[begin STORED DATA]

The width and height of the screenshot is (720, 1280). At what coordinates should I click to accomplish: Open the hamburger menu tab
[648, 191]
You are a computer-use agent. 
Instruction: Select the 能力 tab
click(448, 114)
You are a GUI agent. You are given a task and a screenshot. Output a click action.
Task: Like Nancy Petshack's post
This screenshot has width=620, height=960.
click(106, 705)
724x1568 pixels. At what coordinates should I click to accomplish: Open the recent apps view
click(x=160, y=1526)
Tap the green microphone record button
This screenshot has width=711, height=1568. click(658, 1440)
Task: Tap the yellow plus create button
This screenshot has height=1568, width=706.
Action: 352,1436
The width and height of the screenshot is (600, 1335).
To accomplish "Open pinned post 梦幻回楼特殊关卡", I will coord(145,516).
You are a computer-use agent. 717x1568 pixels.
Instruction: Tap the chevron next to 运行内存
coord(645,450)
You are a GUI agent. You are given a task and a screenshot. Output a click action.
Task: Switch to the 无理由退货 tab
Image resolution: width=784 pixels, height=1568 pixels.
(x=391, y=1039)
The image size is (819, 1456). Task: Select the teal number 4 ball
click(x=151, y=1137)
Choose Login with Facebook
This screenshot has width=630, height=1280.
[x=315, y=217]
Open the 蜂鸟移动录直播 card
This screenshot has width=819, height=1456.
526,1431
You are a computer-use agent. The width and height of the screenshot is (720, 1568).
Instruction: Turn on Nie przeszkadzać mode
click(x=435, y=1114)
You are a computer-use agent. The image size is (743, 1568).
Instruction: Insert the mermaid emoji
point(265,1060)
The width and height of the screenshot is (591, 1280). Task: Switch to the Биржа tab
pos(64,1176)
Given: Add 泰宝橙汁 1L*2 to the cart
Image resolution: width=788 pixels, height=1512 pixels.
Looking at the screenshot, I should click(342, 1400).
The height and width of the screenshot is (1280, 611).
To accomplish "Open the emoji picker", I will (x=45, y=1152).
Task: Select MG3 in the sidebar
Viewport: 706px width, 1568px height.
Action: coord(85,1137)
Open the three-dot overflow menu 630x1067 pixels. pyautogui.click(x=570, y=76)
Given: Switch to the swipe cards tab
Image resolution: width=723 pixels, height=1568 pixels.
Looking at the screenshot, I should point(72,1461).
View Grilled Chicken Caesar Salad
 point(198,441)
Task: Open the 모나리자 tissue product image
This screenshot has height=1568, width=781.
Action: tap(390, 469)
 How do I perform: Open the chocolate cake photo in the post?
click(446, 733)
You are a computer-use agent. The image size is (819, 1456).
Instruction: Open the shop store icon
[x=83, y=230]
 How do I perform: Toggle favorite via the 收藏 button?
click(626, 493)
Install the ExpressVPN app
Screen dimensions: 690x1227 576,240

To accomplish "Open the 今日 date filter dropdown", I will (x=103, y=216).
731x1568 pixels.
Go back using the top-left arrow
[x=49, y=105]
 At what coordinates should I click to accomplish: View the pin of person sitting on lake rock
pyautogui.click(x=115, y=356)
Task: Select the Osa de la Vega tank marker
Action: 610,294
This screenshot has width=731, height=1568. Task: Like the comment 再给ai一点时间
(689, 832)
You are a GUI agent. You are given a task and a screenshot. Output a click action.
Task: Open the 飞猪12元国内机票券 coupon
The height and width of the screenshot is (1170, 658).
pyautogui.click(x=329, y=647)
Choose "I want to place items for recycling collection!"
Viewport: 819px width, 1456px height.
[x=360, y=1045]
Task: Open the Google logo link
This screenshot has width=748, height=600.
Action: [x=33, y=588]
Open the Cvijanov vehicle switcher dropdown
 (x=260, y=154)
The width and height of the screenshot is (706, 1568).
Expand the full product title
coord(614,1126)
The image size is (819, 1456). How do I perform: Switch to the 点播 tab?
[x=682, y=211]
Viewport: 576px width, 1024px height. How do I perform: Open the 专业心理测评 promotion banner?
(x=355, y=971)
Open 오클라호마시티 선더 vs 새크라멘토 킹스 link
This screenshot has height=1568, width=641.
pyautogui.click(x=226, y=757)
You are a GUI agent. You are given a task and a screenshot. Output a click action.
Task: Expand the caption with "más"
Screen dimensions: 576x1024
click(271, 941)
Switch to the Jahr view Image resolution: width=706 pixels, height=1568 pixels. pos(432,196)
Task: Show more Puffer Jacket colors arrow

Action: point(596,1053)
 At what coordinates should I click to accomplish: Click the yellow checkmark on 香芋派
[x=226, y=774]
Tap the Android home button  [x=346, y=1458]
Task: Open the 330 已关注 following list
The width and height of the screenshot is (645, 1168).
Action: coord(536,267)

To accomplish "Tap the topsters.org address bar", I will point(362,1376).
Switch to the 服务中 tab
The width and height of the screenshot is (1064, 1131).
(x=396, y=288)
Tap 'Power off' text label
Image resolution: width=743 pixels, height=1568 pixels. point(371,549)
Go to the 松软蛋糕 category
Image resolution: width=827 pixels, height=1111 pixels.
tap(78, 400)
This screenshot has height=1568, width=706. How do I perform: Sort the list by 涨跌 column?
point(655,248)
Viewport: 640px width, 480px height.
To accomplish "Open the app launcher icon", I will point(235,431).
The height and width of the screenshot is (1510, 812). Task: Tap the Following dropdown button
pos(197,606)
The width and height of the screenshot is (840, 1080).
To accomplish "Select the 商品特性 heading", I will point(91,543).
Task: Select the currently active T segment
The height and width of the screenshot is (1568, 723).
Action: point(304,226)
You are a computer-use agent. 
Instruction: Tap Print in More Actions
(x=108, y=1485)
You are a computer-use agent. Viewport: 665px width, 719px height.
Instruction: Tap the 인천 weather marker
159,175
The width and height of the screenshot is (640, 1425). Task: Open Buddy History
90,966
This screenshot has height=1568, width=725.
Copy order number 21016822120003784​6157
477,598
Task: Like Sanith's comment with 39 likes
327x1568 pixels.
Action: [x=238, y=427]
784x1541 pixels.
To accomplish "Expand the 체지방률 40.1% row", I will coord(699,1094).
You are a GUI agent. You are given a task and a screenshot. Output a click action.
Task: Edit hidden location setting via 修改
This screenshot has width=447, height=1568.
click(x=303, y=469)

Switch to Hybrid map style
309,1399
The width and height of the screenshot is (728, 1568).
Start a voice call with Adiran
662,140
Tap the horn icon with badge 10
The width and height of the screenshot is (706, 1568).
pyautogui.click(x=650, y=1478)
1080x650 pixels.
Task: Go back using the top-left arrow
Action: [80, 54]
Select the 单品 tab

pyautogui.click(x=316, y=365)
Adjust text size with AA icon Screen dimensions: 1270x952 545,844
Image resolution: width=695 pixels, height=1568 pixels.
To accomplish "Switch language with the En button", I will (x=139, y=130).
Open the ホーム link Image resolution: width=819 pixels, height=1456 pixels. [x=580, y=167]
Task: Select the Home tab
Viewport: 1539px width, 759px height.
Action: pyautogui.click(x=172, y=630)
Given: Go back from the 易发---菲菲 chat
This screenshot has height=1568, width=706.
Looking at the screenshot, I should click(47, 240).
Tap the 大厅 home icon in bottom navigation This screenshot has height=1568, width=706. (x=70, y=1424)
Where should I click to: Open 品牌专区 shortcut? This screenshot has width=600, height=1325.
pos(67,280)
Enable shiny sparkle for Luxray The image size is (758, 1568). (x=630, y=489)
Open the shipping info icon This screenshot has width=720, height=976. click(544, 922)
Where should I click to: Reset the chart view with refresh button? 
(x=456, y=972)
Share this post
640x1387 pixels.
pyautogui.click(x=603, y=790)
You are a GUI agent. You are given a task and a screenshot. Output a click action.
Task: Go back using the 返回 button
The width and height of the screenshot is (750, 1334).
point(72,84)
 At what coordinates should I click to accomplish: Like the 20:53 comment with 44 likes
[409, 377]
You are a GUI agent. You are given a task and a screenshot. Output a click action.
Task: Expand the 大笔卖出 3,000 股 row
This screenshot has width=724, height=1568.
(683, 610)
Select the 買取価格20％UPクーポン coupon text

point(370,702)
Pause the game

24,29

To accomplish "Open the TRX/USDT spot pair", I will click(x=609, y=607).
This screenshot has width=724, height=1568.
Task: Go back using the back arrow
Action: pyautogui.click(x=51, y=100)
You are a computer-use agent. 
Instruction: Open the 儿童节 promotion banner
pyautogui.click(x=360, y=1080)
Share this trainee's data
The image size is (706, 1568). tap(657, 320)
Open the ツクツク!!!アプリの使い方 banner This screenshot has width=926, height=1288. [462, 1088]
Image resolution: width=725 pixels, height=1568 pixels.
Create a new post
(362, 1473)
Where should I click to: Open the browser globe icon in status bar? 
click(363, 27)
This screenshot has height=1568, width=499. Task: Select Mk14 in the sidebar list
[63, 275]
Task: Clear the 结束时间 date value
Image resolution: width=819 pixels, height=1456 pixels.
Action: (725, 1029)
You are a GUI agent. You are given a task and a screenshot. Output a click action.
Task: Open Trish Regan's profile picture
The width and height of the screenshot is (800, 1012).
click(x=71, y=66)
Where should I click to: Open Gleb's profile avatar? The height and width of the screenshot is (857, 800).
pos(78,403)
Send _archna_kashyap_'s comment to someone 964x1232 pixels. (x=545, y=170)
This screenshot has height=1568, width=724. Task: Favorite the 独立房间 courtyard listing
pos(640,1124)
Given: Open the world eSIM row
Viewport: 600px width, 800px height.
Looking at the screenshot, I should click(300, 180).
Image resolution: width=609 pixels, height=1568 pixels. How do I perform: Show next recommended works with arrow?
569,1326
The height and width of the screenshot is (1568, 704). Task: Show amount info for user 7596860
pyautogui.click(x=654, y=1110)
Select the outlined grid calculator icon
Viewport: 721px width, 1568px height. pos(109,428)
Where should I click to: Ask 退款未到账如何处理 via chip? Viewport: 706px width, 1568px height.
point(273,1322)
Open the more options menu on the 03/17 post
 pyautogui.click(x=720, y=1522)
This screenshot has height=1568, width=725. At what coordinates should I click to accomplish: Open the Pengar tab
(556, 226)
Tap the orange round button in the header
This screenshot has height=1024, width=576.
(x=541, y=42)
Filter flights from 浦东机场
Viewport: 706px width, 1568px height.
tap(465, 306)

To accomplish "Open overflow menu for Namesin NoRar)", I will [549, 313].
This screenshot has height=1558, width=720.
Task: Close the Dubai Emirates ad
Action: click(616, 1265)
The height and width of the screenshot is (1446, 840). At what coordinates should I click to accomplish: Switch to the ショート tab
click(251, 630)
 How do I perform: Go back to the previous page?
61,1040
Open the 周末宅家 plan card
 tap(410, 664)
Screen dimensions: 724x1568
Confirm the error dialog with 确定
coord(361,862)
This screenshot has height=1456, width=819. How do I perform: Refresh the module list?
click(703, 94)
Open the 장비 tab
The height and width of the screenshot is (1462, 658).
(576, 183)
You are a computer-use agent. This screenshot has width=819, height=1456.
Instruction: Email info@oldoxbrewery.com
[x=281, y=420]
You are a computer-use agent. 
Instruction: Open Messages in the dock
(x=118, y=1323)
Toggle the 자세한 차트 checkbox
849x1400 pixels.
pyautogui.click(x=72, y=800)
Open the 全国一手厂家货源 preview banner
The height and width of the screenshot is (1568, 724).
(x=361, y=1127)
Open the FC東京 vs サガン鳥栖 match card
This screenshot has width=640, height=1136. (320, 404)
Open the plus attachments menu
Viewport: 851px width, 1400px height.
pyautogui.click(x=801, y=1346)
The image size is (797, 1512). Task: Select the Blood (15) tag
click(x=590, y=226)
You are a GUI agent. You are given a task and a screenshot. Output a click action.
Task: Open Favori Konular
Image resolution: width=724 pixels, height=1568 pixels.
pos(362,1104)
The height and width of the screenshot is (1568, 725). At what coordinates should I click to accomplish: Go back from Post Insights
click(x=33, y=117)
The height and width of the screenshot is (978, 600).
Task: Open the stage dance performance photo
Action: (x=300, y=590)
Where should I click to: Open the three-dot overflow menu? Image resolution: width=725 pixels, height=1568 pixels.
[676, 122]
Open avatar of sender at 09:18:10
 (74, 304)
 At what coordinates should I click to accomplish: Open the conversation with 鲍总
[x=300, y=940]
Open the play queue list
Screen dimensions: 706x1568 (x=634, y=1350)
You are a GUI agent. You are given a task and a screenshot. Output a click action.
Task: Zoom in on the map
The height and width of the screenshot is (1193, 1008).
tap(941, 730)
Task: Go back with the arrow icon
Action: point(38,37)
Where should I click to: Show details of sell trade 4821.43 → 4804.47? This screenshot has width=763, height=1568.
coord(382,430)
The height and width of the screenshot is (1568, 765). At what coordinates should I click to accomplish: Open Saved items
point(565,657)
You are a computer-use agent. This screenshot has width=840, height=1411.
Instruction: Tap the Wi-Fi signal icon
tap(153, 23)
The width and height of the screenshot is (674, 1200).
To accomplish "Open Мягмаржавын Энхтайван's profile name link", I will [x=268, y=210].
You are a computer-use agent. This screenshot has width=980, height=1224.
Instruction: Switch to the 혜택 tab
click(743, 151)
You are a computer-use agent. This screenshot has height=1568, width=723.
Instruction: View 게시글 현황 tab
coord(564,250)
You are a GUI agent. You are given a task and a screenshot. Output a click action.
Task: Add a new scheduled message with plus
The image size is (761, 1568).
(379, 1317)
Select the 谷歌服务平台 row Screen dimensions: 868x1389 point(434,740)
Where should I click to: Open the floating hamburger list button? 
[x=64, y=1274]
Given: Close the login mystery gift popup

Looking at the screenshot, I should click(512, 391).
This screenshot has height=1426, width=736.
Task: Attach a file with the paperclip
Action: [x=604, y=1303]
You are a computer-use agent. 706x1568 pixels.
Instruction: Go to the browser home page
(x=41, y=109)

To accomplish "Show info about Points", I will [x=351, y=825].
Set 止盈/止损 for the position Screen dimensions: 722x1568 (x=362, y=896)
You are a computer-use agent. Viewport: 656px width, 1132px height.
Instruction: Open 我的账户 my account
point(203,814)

[end STORED DATA]

- **AIM**: Return the lines of the records from the line that contains "You are a computer-use agent. The image size is (743, 1568)." through the line that contains "Looking at the screenshot, I should click(342, 1400).", verbatim and with both of those lines included.

- **THE RESULT**:
You are a computer-use agent. The image size is (743, 1568).
Instruction: Insert the mermaid emoji
point(265,1060)
The width and height of the screenshot is (591, 1280). Task: Switch to the Биржа tab
pos(64,1176)
Given: Add 泰宝橙汁 1L*2 to the cart
Image resolution: width=788 pixels, height=1512 pixels.
Looking at the screenshot, I should click(342, 1400).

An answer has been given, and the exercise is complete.